# [WHAT IS BEING ASKED]
How many lines in the data below contain the string "computer"? Answer with the number only.

───── LISTED RECORDS ─────

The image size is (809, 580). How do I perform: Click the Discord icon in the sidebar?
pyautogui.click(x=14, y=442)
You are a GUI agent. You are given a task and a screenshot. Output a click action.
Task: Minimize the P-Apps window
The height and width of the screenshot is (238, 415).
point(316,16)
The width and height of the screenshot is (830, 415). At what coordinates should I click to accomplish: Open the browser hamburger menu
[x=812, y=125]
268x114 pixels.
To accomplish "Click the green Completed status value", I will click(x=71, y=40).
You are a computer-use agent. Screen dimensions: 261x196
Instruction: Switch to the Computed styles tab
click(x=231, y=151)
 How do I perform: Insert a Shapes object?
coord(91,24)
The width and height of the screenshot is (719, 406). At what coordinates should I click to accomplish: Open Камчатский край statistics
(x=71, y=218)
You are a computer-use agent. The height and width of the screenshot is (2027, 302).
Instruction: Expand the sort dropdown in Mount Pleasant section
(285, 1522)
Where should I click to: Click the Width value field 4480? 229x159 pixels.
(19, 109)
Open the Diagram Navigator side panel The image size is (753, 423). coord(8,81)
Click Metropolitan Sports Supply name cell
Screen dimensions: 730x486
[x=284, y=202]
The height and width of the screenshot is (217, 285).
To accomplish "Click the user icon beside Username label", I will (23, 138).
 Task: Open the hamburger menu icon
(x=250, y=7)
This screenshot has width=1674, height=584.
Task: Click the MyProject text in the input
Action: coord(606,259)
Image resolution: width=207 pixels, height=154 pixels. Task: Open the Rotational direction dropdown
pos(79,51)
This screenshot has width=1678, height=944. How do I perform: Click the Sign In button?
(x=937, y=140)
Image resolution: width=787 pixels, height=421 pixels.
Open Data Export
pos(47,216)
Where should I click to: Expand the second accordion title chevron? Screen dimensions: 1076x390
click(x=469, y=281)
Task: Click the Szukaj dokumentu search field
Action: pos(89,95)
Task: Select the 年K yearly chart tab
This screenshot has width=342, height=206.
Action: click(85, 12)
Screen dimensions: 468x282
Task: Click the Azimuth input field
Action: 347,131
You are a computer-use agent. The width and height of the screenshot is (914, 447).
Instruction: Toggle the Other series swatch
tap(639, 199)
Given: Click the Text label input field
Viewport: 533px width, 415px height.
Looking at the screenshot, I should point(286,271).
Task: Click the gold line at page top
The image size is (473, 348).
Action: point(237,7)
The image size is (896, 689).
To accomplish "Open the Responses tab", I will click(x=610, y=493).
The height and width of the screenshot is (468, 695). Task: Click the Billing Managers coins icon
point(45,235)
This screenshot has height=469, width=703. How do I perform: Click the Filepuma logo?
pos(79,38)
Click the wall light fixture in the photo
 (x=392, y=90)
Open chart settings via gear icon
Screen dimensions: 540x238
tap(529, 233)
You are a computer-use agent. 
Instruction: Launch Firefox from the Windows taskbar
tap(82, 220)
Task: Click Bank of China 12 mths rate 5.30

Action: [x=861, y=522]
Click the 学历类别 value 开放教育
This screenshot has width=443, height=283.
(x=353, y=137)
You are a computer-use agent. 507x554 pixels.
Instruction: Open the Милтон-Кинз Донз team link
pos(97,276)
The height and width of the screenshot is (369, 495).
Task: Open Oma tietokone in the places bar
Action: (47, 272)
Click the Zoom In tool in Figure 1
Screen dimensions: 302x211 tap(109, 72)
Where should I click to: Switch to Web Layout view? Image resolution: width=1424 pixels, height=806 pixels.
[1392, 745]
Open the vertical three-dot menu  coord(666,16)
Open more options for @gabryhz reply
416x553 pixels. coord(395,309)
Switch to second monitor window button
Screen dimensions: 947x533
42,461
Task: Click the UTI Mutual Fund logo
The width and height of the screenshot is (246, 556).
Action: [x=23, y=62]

─────

# [EXPECTED ANSWER]
5